The feelings of the poem’s narrator in “Fra Lippp Lippi” by Browning can easily be seen as Browning’s own critique and while the main theme concerns art, the strict sense in which the church views artistic pursuits and products is similar to the way it requires priests to live celibate lives. While the church’s main argument is that art should be presented as something “higher” than the base representation of the human form, this denies the essential humanity of the subject, God’s people. Along these same lines, the way the church frowns upon sexual, lustful activity on the part of its clergy by demanding celibacy is exactly the same request as for the artist.

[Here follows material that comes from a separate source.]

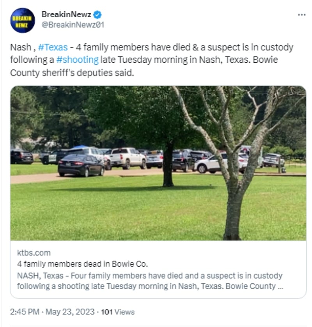The height and width of the screenshot is (327, 312).
Task: Follow the #Texas hashtag link
Action: point(53,47)
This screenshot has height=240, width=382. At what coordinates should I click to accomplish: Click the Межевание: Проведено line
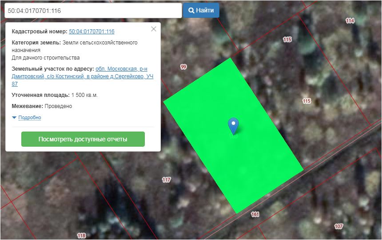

Both demands of the church, artistic and sexual are idealized conceptions of how humans should be represented and both, according to the narrator of the poem, are entirely unrealistic and misguided. Through this poem, Browning is arguing against mandatory celibacy for priests and is suggesting, through the story and artistic struggle of Fra Lippo Lippi, that the demands of the church go against human nature.

We are all, to use Browning’s word, “beasts” thus prone to the same desires that the church wishes to “rub out”. The narrator of this poem from the Victorian period argues that his life in cloister has been unnatural and restraining and bemoans the lack of life he is allowed to experience (although he obviously breaks the rules). The mandatory celibacy is made even more absurd when the Fra point out, “You should not take a fellow eight years old/ And make him swear to never kiss the girls” (224-25). Earlier in the poem, he speaks of this in terms of other boys that had been brought into cloister by openly saying, “Trash, such as these poor devils of Medici/ Have given their hearts to—all at eight years old” (100-101). He seems to see this celibacy as a terrible waste of youth and life—both of which he values above all else. He seeks to represent truth through art, despite the fact that everything in his life is geared towards a completely celibate existence—both in art, sexuality, and life. The story of his life can be summed up in the simple phrase on line 221, “Rub all out!’ Well, well, there’s my life in short.” He has been told to extinguish the art and the humanity, thus the keen sexual desire that longs to be free. This goes against human nature—an idea that was taking firm root after the more scientific observations about the self and the natural world and thus religion is represented as the antithesis of all that is natural.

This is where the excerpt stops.